CalExit?

Member Group : Jerry Shenk

Even though it’s been around before under other names, Calexit, a renewed initiative to declare California’s independence, is widely thought to be a negative reaction to Donald Trump’s election. But disappointed liberals backing the movement overlook the possibility that Calexit is really an insidious false flag operation launched by conservatives to liberate the rest of America from progressive coastal California’s sometimes bizarre, usually fiscally-irresponsible, almost always irrational or incoherent governmental, immigration, environmental, social and cultural impulses.

After all, without California’s fifty-five electoral votes, no Democrat may ever again win an American presidential election, and the Senate would have two fewer Democrats. America could experience a renewal of respect for biology, borders, markets, private property, public responsibility and simple math, at least outside the remaining liberal Democratic enclaves in larger cities, college towns and the Northeast.

Calexit supporters claim that about 7,000 volunteers are already gathering the nearly 600,000 certified signatures necessary to take the first step — putting a secession referendum question onto California’s 2019 ballots.

If secession were successful, lots of good things could happen. California is already full of sanctuary cities, so, as a sanctuary nation, California could attract millions of illegal aliens, including many already in the remainder of America and from the seven majority-Muslim "nations of concern" listed by the Obama administration. America would have fewer illegals and jihadis to track, regulate or remove.
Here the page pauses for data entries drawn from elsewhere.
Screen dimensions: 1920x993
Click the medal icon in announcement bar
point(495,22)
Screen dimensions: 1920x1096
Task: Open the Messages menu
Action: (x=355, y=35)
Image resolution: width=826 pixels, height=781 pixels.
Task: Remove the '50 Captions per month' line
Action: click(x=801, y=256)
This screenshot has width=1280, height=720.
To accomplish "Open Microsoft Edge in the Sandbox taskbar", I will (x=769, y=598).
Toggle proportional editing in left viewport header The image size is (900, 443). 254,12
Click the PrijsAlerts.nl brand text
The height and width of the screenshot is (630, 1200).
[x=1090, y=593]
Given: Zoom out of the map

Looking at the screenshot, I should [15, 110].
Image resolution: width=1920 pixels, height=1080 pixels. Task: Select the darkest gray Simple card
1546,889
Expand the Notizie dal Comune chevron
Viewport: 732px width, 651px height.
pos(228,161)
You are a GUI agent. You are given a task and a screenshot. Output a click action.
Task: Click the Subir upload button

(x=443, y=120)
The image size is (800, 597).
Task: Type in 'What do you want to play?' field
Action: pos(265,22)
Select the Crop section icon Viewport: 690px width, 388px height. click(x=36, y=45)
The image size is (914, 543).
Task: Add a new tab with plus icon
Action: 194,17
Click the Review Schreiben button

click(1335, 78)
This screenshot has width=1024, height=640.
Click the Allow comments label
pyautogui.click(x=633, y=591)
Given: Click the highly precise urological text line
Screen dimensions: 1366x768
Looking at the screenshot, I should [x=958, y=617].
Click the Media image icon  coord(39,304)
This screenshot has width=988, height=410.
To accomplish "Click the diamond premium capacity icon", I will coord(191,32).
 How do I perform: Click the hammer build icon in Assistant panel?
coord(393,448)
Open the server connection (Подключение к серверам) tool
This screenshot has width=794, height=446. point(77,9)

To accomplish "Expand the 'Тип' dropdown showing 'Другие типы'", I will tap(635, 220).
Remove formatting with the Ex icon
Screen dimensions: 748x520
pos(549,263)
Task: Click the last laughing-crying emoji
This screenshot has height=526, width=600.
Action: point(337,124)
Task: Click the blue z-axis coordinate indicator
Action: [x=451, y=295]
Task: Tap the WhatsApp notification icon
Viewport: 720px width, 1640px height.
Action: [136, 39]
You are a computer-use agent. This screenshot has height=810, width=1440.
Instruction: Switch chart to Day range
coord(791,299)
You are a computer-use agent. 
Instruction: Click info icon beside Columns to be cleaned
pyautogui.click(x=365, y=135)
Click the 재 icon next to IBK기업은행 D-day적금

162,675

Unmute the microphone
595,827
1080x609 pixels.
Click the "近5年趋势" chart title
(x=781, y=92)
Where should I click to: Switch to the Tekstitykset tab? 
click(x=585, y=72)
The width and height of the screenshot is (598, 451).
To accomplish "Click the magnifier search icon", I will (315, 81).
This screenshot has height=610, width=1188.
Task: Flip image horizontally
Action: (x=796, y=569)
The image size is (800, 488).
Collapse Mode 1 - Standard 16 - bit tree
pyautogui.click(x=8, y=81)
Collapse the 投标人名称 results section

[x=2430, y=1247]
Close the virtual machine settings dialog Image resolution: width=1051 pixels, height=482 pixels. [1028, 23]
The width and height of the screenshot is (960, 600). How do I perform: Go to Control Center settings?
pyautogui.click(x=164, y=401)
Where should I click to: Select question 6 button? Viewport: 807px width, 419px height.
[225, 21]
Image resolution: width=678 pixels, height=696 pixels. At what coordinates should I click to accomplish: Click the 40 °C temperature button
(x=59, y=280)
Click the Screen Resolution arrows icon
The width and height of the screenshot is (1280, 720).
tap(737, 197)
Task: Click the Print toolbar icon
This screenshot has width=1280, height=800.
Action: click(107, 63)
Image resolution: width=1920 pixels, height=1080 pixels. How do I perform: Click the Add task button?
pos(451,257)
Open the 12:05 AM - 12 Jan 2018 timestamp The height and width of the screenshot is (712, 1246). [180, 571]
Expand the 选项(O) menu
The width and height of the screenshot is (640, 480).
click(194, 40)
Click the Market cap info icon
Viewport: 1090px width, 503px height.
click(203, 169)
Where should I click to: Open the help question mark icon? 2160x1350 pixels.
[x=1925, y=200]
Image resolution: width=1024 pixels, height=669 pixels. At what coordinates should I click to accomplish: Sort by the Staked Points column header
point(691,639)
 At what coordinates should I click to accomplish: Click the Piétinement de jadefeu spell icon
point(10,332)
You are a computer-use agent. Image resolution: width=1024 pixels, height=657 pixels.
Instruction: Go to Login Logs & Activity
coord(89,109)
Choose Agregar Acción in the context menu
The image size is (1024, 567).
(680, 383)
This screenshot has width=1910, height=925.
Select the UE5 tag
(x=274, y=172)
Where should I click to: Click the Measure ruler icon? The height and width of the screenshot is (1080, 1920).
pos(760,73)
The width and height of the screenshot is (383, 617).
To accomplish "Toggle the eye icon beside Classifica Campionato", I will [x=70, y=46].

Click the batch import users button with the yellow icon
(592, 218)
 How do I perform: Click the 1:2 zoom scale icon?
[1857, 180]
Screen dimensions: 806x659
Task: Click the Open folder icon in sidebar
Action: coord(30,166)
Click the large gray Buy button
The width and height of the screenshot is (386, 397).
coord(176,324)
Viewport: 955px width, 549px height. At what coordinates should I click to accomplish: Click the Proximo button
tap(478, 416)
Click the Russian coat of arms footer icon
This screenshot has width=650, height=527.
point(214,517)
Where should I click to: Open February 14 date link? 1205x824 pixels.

California would have to assume its share of America’s $20 trillion national debt, which, based on current population, is about $2.5 trillion, and the Social Security, Medicare, Medicaid and public welfare obligations owed its current and new residents, unburdening America while increasing California’s unfunded liabilities.

Much of Southern California is dependent upon water from the Colorado, a river that doesn’t run through California. Currently, Colorado River watershed resources are apportioned by a multi-state agreement that would necessarily be renegotiated between sovereign nations.

Colorado, Wyoming, Arizona and Nevada all want more water, so SoCal could brown-out. California doesn’t produce enough wine to irrigate the Imperial Valley, many thousands of meticulously-manicured SoCal lawns and still sustain and bathe the coastal elite. California’s remaining options would be to develop its own resources or pay exorbitant prices for America’s. The most efficient method of desalinizing enough sea water to meet California’s needs would use (gasp!) nuclear energy. Photovoltaic modules and wind-generators will never meet California’s energy needs, so the costs of conventional energy imports will increase, too.

California will have to establish an expensive military, a State Department and negotiate treaties and trade deals. If America drops its corporate tax rate, the already-problematic exodus of California-based companies will become a stampede.

To be successful, Calexit would require a two-thirds vote in Congress and the approval of three-fourths of state legislatures, the deliberations of which will likely center around one question, "Will we be better off without California?"

A common answer may be, "Of course, but why stop there? Can New York, New England and Chicago be persuaded to go with them?"